La Coca Cola sarebbe una trovata tutta nostra. O meglio, di un semplice e ai più sconosciuto aiuto cuoco astigiano: Teofilo Barla.
Di lui c'è rimasto solo un trattato di cucina, parzialmente autobiografico - "Il Confetturiere, L'alchimista, il Cuciniere Piemontese di Real Casa Savoia" - scritto di suo pugno.
Lo scopo reale di tale manoscritto? Riconquistare la stima del suo datore di lavoro, Vittorio Emanuele II, per aver versato la sua "polenta alla moda della Valle D'Aosta" sugli illustri ospiti seduti alla tavola del sovrano durante un pranzo di caccia.
Per quell'episodio, riportato nel libro stesso, Teofilo Barla fu declassato a garzone di cucina perdendo il titolo di maestro pasticcere che la preparazione di una squisita confettura di marmellata gli aveva fatto guadagnare anni prima da Carlo Alberto di Savoia in persona, quando era al suo servizio.
Da un alchimista irrequieto era dunque facile aspettarsi che rompesse gli schemi, che esplorasse nuovi sapori per stupire la casata sabauda e far parlare di sé nelle sale in cui avrebbe potuto metter piede solo per portare i piatti.

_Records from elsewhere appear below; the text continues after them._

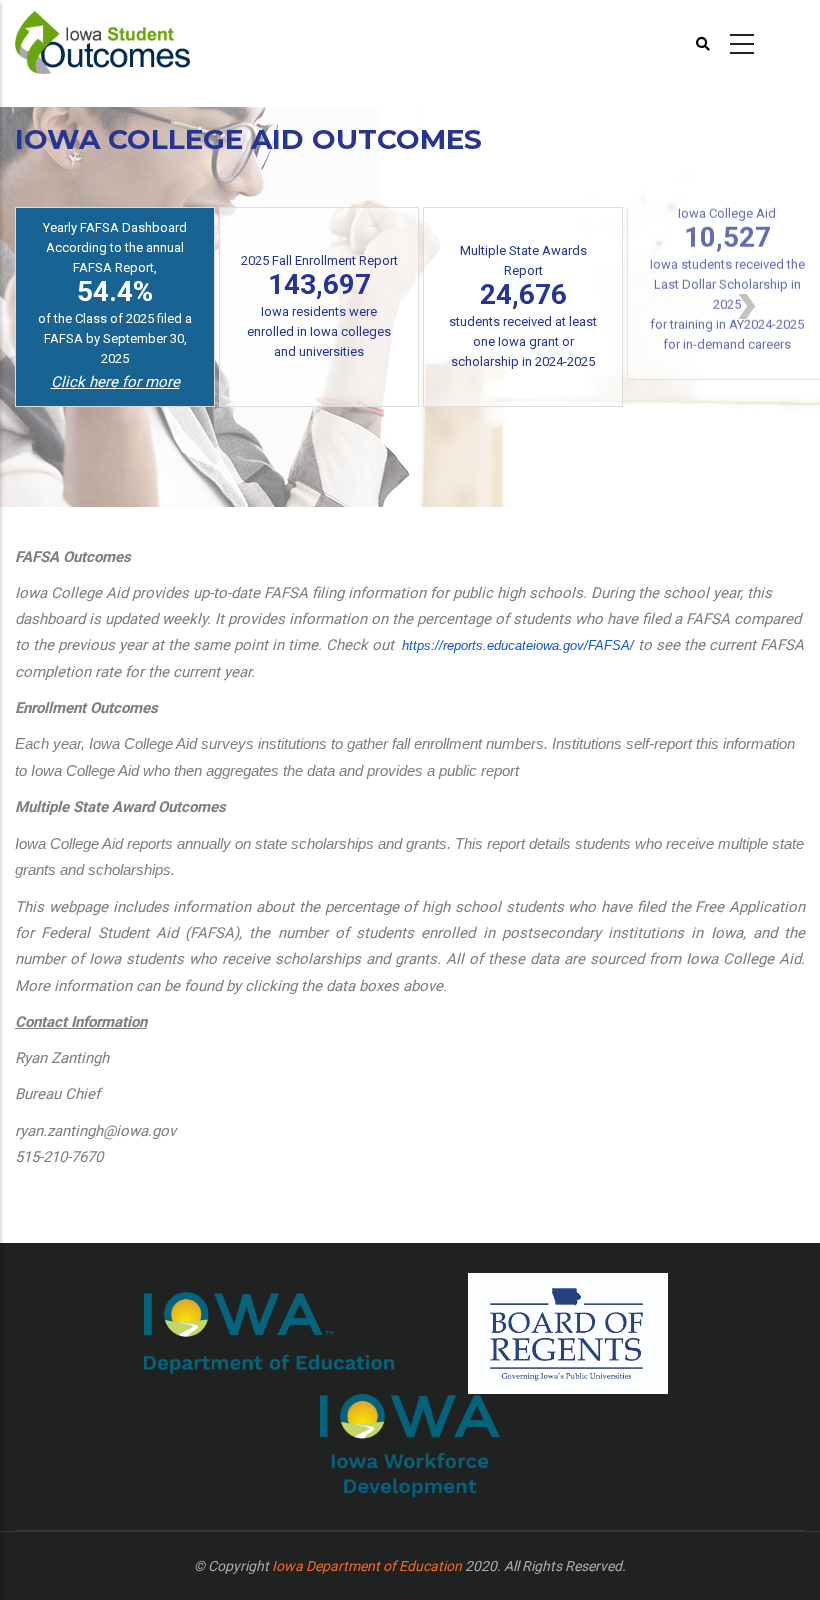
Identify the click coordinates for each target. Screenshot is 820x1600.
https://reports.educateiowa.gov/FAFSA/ (518, 645)
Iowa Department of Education (367, 1566)
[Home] (102, 41)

Ma non solo. Tra le pentole e gli alambicchi reali, il caro Teofilo sferrò un altro duro colpo alla credibilità americana mettendo insieme gli elementi base per una bevanda identica a quella che di lì a poco, nel 1886, il farmacista statunitense John Stith Pemberton avrebbe lanciato sul mercato come medicinale contro l'ebola: la vecchia, carissima Coca Cola.
Di Teofilo Barla parla anche Lydia Capasso nel suo ultimo libro
Ed è una storia che riporto con piacere, in controtendenza a quel brutto vizio tutto nostro di scimmiottare i costumi e i vezzi americani facendo perdere smalto e fiducia alla nostra capacità di considerarci un popolo all'avanguardia.